[Stored entries]

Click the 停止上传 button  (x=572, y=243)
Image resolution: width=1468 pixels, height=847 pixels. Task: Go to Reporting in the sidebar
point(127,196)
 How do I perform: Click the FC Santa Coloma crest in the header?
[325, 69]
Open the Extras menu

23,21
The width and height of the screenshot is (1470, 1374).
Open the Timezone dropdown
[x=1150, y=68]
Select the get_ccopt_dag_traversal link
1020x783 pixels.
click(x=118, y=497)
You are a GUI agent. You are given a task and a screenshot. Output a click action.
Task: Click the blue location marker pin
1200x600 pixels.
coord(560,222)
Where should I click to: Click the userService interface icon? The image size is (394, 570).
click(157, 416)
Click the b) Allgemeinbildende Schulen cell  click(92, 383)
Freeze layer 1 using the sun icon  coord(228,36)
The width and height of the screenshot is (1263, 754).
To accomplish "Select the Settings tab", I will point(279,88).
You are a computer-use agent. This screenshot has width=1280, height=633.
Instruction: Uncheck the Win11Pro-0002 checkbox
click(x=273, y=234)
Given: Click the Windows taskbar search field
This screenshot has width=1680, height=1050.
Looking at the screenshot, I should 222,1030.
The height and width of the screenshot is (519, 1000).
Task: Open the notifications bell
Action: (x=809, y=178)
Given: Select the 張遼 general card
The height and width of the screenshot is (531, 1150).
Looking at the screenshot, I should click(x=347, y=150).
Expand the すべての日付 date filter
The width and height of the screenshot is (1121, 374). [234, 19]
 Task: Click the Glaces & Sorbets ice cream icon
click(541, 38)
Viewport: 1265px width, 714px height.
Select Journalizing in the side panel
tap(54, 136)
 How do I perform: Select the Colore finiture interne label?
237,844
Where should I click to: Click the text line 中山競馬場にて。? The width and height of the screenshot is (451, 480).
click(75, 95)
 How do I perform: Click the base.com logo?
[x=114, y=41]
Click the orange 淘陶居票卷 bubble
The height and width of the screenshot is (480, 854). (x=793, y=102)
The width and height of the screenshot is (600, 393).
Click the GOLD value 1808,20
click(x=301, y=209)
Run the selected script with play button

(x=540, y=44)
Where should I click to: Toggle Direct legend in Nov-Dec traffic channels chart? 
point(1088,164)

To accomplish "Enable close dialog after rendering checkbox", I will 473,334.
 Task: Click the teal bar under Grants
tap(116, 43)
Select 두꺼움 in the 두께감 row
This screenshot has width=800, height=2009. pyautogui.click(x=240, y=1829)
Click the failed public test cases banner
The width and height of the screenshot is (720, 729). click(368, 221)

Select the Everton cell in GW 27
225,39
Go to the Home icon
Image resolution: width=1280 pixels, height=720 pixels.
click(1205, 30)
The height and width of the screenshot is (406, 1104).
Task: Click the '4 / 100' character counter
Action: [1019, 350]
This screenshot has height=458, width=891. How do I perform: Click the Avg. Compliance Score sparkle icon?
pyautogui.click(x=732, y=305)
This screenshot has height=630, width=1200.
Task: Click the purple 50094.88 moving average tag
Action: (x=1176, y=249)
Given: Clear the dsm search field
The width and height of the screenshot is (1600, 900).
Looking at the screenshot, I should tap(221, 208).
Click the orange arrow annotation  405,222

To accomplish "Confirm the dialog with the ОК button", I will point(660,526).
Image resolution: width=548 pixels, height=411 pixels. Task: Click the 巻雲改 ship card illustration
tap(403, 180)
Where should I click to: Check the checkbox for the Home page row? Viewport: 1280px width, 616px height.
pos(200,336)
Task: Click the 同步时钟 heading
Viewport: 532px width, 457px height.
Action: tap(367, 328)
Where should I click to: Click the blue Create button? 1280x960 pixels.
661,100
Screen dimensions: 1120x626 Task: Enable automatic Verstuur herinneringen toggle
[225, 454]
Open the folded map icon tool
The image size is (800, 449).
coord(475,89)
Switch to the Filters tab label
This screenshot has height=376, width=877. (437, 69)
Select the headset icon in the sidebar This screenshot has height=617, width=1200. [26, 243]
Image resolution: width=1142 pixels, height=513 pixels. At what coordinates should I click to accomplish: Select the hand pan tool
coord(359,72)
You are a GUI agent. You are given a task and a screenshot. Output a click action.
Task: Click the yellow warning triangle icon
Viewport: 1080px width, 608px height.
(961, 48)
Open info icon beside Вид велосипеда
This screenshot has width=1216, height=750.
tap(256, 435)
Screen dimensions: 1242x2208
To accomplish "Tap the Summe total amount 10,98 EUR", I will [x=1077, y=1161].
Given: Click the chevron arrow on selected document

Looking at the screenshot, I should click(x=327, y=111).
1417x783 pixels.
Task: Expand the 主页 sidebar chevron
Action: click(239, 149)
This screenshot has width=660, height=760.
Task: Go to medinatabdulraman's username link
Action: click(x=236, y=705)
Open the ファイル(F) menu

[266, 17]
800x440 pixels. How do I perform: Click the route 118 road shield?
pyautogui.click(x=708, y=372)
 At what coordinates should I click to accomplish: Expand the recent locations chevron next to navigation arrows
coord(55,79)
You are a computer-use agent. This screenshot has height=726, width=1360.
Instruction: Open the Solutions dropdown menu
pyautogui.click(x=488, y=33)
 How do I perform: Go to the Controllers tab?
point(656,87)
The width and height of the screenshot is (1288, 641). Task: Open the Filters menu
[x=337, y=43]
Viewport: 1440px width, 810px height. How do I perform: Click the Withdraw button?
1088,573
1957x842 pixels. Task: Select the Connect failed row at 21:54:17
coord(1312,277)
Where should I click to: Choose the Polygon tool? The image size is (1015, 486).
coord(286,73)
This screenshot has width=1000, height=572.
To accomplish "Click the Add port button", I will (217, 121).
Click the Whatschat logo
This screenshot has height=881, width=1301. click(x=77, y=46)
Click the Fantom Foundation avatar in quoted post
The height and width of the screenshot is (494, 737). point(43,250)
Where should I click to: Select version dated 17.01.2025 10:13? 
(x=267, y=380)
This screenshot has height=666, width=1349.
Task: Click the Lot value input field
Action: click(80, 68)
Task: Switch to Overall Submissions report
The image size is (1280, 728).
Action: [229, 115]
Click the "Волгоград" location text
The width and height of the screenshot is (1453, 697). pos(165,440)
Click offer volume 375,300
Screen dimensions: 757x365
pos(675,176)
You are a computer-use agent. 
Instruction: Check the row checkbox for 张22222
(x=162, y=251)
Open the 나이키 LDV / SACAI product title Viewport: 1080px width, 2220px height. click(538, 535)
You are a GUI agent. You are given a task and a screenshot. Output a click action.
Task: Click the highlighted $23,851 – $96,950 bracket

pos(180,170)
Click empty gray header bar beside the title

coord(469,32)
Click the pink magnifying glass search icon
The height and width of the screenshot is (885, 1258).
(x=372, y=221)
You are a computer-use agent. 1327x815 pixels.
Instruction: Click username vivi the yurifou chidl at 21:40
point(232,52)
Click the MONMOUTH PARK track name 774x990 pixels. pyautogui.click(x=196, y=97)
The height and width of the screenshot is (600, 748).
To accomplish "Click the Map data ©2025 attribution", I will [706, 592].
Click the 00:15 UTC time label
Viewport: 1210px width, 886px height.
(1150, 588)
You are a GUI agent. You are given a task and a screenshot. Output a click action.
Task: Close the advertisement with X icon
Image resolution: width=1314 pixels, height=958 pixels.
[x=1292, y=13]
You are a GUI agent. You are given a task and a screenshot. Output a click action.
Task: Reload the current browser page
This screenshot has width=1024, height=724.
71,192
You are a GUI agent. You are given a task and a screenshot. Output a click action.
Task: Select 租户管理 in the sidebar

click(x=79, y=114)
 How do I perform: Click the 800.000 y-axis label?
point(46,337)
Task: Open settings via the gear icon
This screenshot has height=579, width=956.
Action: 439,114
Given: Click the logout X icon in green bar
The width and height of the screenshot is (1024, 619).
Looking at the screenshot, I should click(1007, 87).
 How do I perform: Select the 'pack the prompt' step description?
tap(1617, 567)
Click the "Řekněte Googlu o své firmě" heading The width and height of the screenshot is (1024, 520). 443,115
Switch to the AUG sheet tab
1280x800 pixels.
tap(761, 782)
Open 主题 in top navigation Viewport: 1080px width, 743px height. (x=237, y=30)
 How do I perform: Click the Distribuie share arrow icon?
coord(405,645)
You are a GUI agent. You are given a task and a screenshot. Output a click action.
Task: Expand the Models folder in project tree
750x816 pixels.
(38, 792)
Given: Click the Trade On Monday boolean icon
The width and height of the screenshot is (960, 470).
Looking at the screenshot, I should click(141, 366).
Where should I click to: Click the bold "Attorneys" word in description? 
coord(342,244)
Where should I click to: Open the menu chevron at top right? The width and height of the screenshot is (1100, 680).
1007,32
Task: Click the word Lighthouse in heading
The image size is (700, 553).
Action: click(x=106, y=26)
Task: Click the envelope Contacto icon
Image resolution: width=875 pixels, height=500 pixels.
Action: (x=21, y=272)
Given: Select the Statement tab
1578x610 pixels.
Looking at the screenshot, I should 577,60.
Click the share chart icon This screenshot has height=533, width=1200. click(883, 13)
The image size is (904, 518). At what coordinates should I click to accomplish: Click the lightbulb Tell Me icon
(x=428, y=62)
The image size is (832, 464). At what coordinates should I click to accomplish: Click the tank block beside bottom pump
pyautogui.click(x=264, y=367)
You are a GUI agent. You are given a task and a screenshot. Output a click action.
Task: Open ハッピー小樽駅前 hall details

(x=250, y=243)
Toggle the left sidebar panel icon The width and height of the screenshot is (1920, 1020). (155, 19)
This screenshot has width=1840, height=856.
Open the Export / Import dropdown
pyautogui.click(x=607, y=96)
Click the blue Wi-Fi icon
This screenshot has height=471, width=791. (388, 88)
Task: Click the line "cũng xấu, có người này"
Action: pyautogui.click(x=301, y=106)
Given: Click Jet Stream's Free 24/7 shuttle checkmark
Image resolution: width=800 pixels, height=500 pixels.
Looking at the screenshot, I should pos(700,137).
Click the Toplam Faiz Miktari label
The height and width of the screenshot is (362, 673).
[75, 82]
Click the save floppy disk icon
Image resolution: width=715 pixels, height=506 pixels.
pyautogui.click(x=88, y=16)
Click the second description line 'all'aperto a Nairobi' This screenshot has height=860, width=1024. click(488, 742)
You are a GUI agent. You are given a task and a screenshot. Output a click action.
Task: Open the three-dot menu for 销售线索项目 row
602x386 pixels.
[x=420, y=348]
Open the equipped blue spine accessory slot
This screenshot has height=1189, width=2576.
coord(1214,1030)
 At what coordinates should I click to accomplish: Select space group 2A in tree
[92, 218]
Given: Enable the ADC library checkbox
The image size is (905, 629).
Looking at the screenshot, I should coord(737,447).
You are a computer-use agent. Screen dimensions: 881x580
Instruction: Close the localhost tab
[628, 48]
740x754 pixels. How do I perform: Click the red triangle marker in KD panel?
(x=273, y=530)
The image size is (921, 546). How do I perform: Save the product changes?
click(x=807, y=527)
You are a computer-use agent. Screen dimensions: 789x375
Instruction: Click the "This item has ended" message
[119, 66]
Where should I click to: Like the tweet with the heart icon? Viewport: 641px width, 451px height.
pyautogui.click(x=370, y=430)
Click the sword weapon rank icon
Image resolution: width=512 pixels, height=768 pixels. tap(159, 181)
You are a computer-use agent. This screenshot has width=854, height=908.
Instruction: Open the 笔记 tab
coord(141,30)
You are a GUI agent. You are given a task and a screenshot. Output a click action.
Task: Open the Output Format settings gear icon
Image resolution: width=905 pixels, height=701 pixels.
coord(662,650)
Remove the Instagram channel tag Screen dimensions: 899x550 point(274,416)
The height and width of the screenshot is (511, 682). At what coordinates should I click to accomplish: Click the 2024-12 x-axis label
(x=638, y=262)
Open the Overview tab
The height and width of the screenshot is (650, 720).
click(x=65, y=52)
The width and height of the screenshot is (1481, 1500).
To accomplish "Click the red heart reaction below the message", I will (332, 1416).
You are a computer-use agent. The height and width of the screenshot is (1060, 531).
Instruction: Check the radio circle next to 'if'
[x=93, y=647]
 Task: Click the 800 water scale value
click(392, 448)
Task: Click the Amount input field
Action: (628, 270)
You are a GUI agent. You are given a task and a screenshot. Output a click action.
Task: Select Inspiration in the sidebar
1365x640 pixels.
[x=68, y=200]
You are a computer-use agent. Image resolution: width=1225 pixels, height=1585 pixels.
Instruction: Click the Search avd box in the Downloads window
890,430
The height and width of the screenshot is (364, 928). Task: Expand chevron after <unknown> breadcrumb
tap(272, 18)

WHAT THE TASK ASKS:
Write out, word for word, the line containing "Click the sword weapon rank icon" and all the lines after it in the entries above, and nothing more.

SOLUTION TO THIS EXERCISE:
Click the sword weapon rank icon
Image resolution: width=512 pixels, height=768 pixels. tap(159, 181)
You are a computer-use agent. This screenshot has width=854, height=908.
Instruction: Open the 笔记 tab
coord(141,30)
You are a GUI agent. You are given a task and a screenshot. Output a click action.
Task: Open the Output Format settings gear icon
Image resolution: width=905 pixels, height=701 pixels.
coord(662,650)
Remove the Instagram channel tag Screen dimensions: 899x550 point(274,416)
The height and width of the screenshot is (511, 682). At what coordinates should I click to accomplish: Click the 2024-12 x-axis label
(x=638, y=262)
Open the Overview tab
The height and width of the screenshot is (650, 720).
click(x=65, y=52)
The width and height of the screenshot is (1481, 1500).
To accomplish "Click the red heart reaction below the message", I will (332, 1416).
You are a computer-use agent. The height and width of the screenshot is (1060, 531).
Instruction: Check the radio circle next to 'if'
[x=93, y=647]
 Task: Click the 800 water scale value
click(392, 448)
Task: Click the Amount input field
Action: (628, 270)
You are a GUI agent. You are given a task and a screenshot. Output a click action.
Task: Select Inspiration in the sidebar
1365x640 pixels.
[x=68, y=200]
You are a computer-use agent. Image resolution: width=1225 pixels, height=1585 pixels.
Instruction: Click the Search avd box in the Downloads window
890,430
The height and width of the screenshot is (364, 928). Task: Expand chevron after <unknown> breadcrumb
tap(272, 18)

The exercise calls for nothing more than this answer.